In the depths of winter, I finally found within me an invincible summer.
---Albert Camus, author
Sunday, August 8, 2010
Two of my Bright Lights
Two of my brightest lights...my son Scott and his nephew (my grandson, my Little Man). In the winter of my days, it is healing to think on the joys of my life. Scott is living with us for a few months. He's one of the statistics who is on unemployment. We are making lemonade of them economic lemons! Obviously, he and Little Man are great buddies.
I started this blog for my weight loss journey and as a support when and if my life breaks down. I just didn't expect it to start breaking down at the very time I started my once-again diet. What I'm trying to do as I write, is to remember my goal of getting through dark days without giving up my weight loss.
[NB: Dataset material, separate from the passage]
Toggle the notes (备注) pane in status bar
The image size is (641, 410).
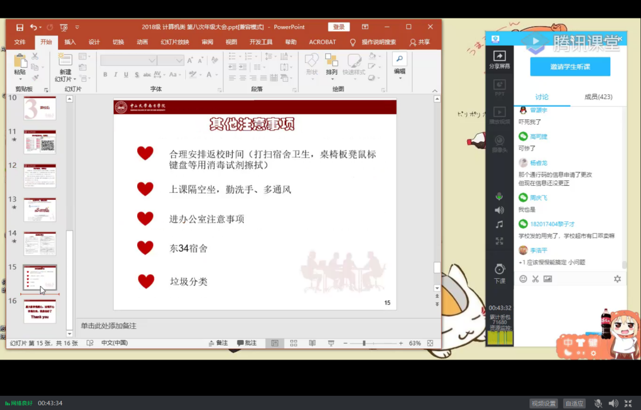click(x=218, y=343)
I have treasured the special ladies who are my small group of followers. It's been so difficult to get back to my blog. I wonder if I've lost them? I hope not. Sorry for the bugs in this blog. I set-up the little dealie to put favorite products, but I've never figured out how to finish it, so I'm advertising all sorts of things. :(
The gastric troubles I mentioned earlier have developed into a full-blown, serious condition. Nothing has improved. Several weeks ago I was scheduled for a colonoscopy/endoscopy on August 10. Out the window went my good foods: fruits, veggies, grains, and lean meats. Eating throws me into tremendous distress. So I drink juices for a few days, until I have to eat something solid. I have made the brilliant deduction that if what I put in doesn't come out, I'd better rely mostly on liquids. Even though I've had several doctor appointments, I have received no suggestions for what foods to eat. When I do eat, I chew every bite until it disappears in my mouth. There is one food that immediately soothes my stomach and causes no gas, bloating or pain. Ice cream. Geez-Louise! That must be some sort of clue to whatever is wrong with me. I try to keep it at a minimum, but tonight was ridiculous. I had one of those Ambien-induced night binges on ice cream. It didn't help that I hadn't consumed enough calories during the day.
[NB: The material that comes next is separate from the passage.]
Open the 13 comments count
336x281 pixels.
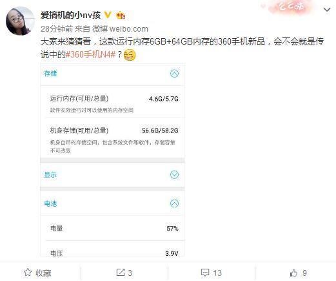pyautogui.click(x=217, y=273)
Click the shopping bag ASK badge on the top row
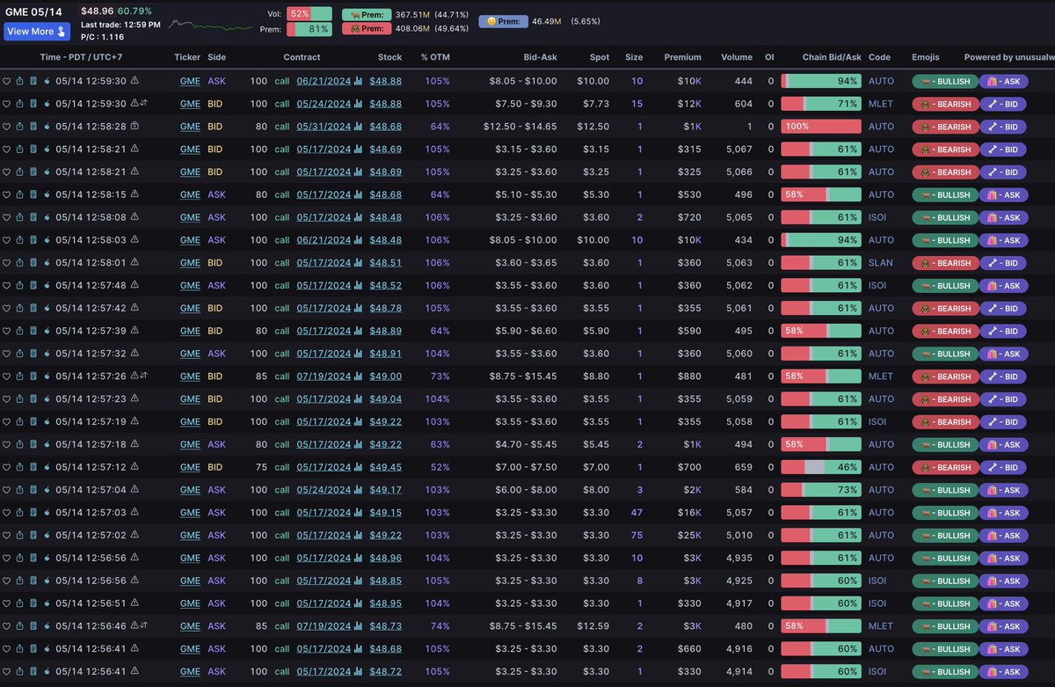The image size is (1055, 687). tap(1002, 80)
So....I start on my clear liquid diet on Monday. I think I'm not going to worry about any of that until I have Tuesday behind me, and hopefully have some answers. We are supposed to know after Tuesday if I need hietal hernia surgery. Or some other kind of surgery. This is difficult, living in a new city with all new doctors. I feel frightened and adrift. It doesn't do a lot to soothe my feelings that my strange new gastrointologist has a first name of Muhammed. I've seen him once. He sat across the room from me, typing on his computer, taking my history, and muttering to himself. He never examined me. This seems to be the way with the new and latest wave of doctors.
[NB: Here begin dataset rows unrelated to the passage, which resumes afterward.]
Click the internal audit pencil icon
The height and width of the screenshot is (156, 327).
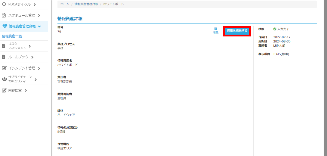click(x=4, y=90)
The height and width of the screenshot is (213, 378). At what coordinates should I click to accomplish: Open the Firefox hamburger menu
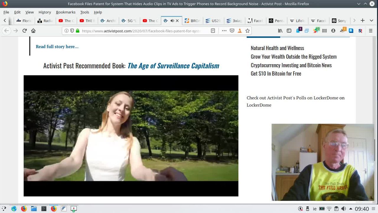pyautogui.click(x=371, y=31)
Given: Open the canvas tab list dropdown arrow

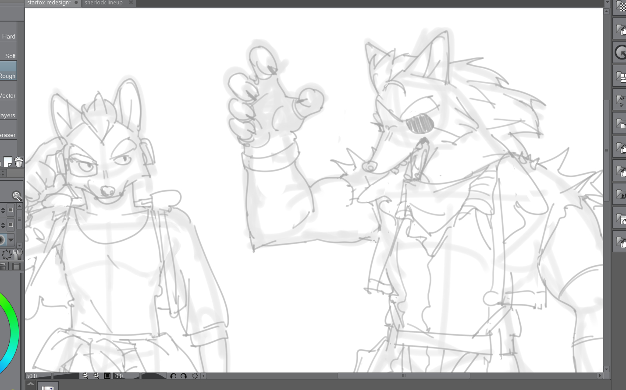Looking at the screenshot, I should pyautogui.click(x=607, y=3).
I did do my weigh-in every week. I've done well, considering, although the past week is a wash. And I intend to post my losses/gains soon. I pray that my problems can be solved, and I can have my life back. I shall return!
This blog is to chronicle my weight loss and my life in general. After breast cancer and chemo in 1996, my weight jumped from 125 to 195. I have lost and gained many times since then. Each time I've reached my goal weight, I have had a traumatic experience and gained the weight back. I am in a place that is more sane now. Or maybe just less crazy. If not normal, then approaching normalcy. I need a way for accountability, and a blog seems a good way to do it. I do better with goals if I have visuals, even though I dread seeing the numbers and the pictures. This time, when I start on my diet, I’m approaching it with care and caution….not just jumping in without much thought. I bought several great books that are true-life accounts of weight loss. I want to understand other people who have had my experiences and who have persevered and reached their goal weight. I've started learning how to write a blog, and found out that there are a lot of people like me, trying to be accountable on a blog, and losing weight for the umpteenth time. And I thought I was unique.